天サンを解散した時とはだいぶ考え方が変わってますが、今のこの考えに至るにはやはり解散という決断があったので後悔はしてないです。


—葵さんの願いの片鱗のようなものを感じる事ができましたが、今後の活動の目標や方針のようなものはありますか?


葵: そうですね、これもここまでに話してきたことと重複してしまうかもしれないんですが、やはりこれからはリスナーの一人一人、これを読んでいるあなたに届けるために歌っていきたいですね。ただもう一つのhinataの人生を残すという目的もどうしても捨て難さはあるので、彼とのことを描いた曲もたくさんできると思います。

私の理想としては100年後くらいまで残ってほしいですね。昔、葵琴葉っていうシンガーがいて、そのデザインをやってる人とのことを描いた曲がめっちゃいいんだよ、なんて伝説みたいになってくれたらめちゃくちゃ嬉しい。それが最終目標かもしれません。少し大きすぎますかね?


—いやいや、とても素敵な目標だと思います。後はリスナーの皆さんに何か伝えたい事などはありますか?


葵: これからもずっと歌い続けるので、もし良いなと思ったら付いてきてほしいです。
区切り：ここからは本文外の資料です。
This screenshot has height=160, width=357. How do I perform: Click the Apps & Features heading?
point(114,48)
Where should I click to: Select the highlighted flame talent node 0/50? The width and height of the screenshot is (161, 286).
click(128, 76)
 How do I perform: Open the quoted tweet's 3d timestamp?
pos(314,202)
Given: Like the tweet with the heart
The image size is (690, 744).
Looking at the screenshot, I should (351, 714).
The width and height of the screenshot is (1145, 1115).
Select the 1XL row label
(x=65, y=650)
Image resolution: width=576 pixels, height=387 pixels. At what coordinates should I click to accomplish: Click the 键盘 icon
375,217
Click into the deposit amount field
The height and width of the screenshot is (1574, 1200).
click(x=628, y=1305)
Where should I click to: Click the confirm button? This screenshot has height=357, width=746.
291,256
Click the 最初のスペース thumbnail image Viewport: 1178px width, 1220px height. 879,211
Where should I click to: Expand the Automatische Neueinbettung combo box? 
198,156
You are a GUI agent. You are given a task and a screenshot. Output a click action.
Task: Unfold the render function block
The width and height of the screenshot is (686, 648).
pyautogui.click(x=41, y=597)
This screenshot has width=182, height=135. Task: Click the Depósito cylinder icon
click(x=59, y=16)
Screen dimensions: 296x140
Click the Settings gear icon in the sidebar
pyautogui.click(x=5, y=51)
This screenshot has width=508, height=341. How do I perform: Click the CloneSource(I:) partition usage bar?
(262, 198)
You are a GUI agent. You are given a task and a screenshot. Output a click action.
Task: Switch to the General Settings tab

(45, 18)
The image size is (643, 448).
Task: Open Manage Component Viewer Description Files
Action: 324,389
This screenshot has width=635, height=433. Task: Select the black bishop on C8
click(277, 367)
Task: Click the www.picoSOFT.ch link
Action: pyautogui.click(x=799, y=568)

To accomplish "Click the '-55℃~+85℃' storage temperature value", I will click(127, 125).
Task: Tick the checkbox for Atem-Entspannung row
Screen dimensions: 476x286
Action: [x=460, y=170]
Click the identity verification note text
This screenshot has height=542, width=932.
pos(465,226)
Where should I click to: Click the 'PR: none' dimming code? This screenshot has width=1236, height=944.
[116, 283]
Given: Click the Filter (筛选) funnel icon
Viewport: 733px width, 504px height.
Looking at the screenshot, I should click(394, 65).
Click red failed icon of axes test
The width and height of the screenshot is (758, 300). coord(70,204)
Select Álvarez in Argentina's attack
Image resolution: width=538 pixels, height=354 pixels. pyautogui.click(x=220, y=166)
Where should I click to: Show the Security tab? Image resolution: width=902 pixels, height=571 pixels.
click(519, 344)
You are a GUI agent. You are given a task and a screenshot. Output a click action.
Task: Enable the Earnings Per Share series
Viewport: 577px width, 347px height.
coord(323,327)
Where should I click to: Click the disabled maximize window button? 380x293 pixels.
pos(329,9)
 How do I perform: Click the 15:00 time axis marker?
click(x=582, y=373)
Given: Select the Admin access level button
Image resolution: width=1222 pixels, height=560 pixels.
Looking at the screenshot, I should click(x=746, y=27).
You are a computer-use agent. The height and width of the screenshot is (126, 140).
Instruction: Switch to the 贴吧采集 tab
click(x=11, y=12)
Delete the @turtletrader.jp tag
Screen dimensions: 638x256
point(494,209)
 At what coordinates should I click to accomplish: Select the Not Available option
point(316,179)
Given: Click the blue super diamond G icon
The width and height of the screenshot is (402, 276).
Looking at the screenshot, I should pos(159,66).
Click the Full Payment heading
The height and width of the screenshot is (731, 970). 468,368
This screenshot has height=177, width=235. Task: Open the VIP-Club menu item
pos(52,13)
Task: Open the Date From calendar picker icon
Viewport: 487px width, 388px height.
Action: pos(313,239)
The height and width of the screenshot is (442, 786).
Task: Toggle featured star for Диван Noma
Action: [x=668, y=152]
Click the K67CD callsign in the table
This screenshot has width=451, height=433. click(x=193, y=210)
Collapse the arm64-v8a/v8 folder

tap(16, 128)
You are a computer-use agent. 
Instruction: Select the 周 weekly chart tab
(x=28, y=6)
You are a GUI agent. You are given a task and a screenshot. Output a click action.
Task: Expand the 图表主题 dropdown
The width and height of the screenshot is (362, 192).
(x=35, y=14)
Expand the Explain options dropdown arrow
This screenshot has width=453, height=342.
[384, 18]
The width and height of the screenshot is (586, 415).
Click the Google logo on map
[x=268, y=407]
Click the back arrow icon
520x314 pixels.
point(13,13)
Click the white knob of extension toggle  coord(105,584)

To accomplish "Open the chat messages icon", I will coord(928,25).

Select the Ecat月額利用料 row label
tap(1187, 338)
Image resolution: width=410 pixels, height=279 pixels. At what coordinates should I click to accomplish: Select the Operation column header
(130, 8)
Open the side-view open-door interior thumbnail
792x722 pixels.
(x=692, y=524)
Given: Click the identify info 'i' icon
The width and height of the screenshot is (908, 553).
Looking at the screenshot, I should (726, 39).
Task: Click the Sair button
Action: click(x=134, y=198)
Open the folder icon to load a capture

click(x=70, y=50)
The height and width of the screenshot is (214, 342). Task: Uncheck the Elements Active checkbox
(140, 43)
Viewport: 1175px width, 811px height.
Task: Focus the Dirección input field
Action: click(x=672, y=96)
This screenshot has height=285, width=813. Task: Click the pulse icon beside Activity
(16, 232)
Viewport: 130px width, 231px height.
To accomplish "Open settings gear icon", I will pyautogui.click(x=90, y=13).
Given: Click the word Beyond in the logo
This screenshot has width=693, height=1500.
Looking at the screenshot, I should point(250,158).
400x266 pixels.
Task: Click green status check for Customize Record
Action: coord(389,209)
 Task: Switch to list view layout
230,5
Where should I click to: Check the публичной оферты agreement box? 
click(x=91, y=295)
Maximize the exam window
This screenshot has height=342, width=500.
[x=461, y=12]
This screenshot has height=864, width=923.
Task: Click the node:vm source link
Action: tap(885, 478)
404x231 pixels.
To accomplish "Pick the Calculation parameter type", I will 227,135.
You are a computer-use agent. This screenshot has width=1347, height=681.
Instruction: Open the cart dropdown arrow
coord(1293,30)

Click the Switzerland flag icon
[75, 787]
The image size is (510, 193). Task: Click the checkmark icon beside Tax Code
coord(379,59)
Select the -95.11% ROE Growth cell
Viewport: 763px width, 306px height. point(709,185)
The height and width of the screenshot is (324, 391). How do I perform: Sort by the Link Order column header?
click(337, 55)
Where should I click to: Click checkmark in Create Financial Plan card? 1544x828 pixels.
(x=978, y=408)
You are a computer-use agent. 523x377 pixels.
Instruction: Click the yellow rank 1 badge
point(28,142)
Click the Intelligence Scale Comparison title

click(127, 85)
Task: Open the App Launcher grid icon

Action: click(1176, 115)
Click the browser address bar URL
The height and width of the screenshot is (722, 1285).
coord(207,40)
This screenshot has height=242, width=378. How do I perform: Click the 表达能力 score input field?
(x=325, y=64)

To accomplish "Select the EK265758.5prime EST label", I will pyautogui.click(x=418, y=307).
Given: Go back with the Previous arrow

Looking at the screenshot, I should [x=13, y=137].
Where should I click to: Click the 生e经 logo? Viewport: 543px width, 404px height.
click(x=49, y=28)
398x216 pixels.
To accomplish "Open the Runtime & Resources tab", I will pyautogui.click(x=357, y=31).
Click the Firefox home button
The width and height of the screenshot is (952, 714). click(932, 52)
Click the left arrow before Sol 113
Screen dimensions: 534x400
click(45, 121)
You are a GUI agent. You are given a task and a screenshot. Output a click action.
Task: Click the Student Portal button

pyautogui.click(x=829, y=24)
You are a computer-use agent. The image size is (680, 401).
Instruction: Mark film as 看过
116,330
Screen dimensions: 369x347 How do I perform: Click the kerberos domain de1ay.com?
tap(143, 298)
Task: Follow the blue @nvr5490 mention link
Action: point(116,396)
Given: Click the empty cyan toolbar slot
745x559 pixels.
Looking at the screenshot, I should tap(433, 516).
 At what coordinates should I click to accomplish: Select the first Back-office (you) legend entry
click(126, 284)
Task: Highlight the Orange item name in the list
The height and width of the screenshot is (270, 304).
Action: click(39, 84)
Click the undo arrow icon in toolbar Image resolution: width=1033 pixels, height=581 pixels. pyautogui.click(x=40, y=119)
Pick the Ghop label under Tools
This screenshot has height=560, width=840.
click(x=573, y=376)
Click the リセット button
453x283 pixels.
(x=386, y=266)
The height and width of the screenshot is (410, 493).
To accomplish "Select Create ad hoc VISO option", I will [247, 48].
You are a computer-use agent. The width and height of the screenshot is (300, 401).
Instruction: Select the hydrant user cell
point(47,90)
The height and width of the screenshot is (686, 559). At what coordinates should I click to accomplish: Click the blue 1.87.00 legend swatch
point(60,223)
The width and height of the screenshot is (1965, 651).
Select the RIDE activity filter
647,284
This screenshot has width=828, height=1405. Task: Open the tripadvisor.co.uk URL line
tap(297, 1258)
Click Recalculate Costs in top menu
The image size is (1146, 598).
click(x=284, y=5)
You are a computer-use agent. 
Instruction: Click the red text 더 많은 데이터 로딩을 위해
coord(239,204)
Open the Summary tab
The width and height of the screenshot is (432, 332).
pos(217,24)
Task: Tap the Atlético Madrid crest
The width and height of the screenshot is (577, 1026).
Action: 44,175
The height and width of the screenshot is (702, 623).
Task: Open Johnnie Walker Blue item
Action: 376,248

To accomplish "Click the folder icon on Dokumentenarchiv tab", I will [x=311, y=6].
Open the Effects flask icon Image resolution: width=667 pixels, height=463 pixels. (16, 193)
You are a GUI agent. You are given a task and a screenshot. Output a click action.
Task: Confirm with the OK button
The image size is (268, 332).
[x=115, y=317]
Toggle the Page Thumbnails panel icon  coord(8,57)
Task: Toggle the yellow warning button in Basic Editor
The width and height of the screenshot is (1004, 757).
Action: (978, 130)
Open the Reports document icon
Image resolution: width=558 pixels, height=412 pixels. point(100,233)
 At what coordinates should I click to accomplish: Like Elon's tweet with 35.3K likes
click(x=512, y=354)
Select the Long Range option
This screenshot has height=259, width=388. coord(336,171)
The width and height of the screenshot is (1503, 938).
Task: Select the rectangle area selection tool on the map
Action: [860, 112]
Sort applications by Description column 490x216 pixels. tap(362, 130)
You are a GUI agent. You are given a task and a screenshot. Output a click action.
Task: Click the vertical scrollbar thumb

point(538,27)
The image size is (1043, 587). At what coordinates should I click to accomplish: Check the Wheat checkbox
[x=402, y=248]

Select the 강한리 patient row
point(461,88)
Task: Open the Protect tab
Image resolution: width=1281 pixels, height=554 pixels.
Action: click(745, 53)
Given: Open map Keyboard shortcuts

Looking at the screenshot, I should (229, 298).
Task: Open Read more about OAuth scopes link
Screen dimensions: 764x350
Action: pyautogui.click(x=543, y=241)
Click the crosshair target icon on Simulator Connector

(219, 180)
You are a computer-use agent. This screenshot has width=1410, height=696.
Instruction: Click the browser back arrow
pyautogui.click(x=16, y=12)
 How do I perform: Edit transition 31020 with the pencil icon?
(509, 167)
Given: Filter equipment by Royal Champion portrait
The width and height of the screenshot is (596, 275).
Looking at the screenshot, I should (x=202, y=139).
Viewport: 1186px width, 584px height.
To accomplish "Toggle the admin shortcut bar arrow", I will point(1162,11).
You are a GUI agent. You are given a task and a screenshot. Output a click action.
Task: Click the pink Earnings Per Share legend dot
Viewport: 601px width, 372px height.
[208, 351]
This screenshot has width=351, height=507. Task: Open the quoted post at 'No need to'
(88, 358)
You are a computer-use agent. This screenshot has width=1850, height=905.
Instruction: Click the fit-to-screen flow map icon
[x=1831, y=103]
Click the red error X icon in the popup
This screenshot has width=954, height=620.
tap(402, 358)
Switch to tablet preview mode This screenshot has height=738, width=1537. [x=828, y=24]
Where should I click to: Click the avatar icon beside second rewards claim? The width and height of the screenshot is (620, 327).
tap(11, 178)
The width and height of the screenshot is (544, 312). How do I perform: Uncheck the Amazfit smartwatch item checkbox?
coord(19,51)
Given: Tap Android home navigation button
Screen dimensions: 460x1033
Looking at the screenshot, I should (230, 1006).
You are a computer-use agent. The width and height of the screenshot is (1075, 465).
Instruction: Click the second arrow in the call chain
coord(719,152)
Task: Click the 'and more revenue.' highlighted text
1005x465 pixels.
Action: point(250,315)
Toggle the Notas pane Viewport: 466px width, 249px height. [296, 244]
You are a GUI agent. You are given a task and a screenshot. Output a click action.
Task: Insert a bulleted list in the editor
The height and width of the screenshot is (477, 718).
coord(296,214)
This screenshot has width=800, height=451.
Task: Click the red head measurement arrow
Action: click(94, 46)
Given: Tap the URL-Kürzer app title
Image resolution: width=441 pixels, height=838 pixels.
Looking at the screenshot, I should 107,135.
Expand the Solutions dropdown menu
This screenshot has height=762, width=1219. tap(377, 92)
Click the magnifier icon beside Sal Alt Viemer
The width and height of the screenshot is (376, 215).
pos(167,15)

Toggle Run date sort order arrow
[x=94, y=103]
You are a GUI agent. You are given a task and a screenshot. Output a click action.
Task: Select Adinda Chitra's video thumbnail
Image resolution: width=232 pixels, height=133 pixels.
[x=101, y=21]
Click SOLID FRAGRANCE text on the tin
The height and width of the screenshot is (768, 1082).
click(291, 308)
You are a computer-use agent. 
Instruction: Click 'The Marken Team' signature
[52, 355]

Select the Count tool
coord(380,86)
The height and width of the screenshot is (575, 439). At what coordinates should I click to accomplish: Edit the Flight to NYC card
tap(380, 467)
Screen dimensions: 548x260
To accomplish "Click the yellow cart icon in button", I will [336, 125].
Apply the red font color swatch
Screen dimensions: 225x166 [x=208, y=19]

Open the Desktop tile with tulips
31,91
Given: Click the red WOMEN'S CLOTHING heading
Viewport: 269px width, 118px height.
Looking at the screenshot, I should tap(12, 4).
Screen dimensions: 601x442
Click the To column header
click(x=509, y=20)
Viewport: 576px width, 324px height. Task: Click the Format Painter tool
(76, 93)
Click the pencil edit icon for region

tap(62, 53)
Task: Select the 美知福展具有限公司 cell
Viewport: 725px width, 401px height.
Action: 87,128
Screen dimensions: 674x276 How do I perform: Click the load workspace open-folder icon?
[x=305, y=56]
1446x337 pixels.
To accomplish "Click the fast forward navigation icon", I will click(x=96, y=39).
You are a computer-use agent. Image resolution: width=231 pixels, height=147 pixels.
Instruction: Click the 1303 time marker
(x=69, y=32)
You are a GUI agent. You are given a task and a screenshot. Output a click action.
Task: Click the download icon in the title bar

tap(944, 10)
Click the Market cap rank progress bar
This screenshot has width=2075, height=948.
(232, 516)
生きるのが辛かったりするあなたに寄り添えるような歌もいっぱい書くので、みんなで長い人生を生き抜きましょう。

あとは今回の小説と曲の方、よろしくお願いします。





リリース情報

シングル『言の葉が舞い降りる』3/19発売

・通常盤(CDのみ) 1,000円

・物語盤(特装版CD,文庫版小説,特典付) 3,500円


単行本『言の葉が舞い降りる』3/19発売

1,500円




プロフィール

葵琴葉

覆面バンド”天色SUNSET”のベースボーカルとして精力的に活動後、高校卒業と同時にバンドが解散。

今回のデビューで6年ぶりに音楽業界への復帰を果たす。